There are, let's say, a few hundred things or so in nature that are good for humans. Apples, nuts, etc. This makes sense, since humans evolved in nature. There are natural bad things too, but when people say "natural is healthier" they obviously understand that poison exists in nature. We can extend this list of good things to include artificial things which seem "natural" because people have been eating it for generations with no apparent problems, like tofu -- or cooked food. If you stick to just eating these few hundred known good things, you most likely won't cause problems for yourself, even if you're missing out on artificial superfoods and modern medicine etc.
In contrast, we're constantly inventing artificial things, and we haven't had generations to prove they're worth. Now there's thousands, millions of things to put in our bodies. Theoretically, they've all been FDA (or analogous organization) approved, and the FDA is quite conservative, but even if the FDA is 99.9% accurate (which it ain't), things still slip through the gaps all the time.
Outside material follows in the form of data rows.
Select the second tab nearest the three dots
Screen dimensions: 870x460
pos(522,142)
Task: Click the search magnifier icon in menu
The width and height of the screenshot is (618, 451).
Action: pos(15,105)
So anything artificial is a bit risky, since it hasn't had generations to prove itself.
I think all that is true, but it's just one side of the picture, since it ignores the benefits of artificial foods and drugs. Seems to me like this comes from a case of extreme conservatism or deontology. If you're extremely conservative and/or not remotely utilitarian, it makes sense to go all-natural, right?
For once I'm actually down with something he's said. A broken clock strikes right twice a day or something kinda thing.
Making Mountain Dew Code Red and Flamming Hot Cheetos bright ass fucking red has always seemed so pointless to me. The only reason people would find uncolored food unappealing would probably come down to conditioning since we were kids. In the US we have literally always had food that was heavily colored all over the grocery store and has always been hard to avoid. And colorized beverages in cans I always found incredibly dumb as 80% of people will never even see the liquid in the first place since they drink it right out of the can.
Exception to be made for 'Cheetos Orange'
I can just imagine a rant from him about how the crazy liberals don’t want Cheetos to be orange.
So they found an expert in the field whose last name is Nestle. It's not confusing at all.
You can't eat dyes in food when you have died from a pandemic
but then what will those hooligans drink if there's no more Kool-Aid?
worm-kool aid, gets everyone a parasite eggs diet. mixture of pig tapeworms, and some hookworms.
Aww they'll have to remove the "less than 2% petroleum based ingredients" on Twizzlers.
And yet some people wonder why we're not big into importing US foodstuffs into Europe.
The EU accepts his concession.
I mean. This was already on its way. I thought Trump would force it to be reversed.